All Paul’s worries on the train about how she would take to Nashville had proved unnecessary. She’d made herself very much at home. She’d been friendly with his parents. She’d insisted on helping Ruth make up Tesla’s bed. Agnes settled into what had once been Paul’s childhood bedroom like a long-lost cousin.

She took another puff of her fading cigarette. “Nikola Tesla arrived in Manhattan with, what, a few nickels in his pocket? He was homeless. He had no job, no connections, no family or friends to rely on. Do you know what he had?” She gestured to her skull. “His mind. It was his very otherworldliness that made him what he is. He did not become the most famous inventor this side of Thomas Edison by playing the game so well—he did it by refusing to play at all. And as someone who’s played awfully well myself, I respect him for it. I’d very much like to live in a world that doesn’t see people like him eaten alive.”

“And Henry La Barre Jayne?” asked Paul. “Would he agree?”

He’d never said the name aloud to her before. His voice sounded petulant, even to himself.

“You apparently have a lot of opinions about someone you know nothing about.”

“That was mean.”

“It was.”

Paul had avoided this conversation for two days on the train. He’d avoided it many times in New York. But the intimacy of having Agnes in his parents’ house made him feel unable to preserve such polite silence any longer.

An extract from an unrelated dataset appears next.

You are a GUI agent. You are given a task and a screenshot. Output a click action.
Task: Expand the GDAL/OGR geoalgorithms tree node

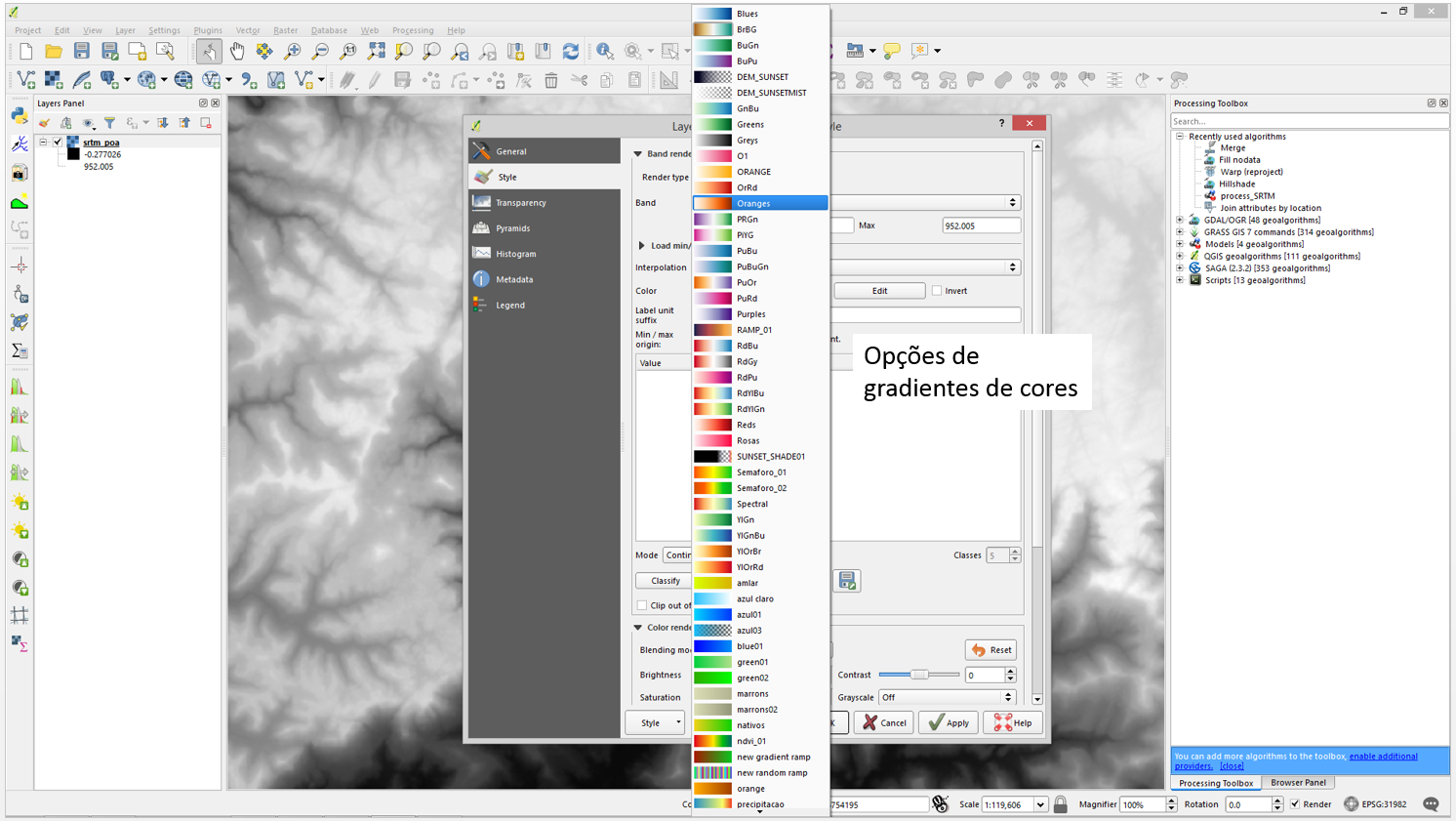click(1180, 221)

“I’ve spent my life coming in second place to men with last names like Jayne. You’d think I’d be used to it by now.”

“Second place?”

Paul searched her face. Her mother had apparently not told her about his invitation to a Sunday walk among the flowers. Was this a generous act on Fannie’s part? It had saved Paul some measure of embarrassment, without his knowing. Yet he no longer had anything to lose by honesty.

“I asked your mother if I might take you walking,” he confessed. “She informed me of the time you’ve spent in the company of Mr. Jayne.”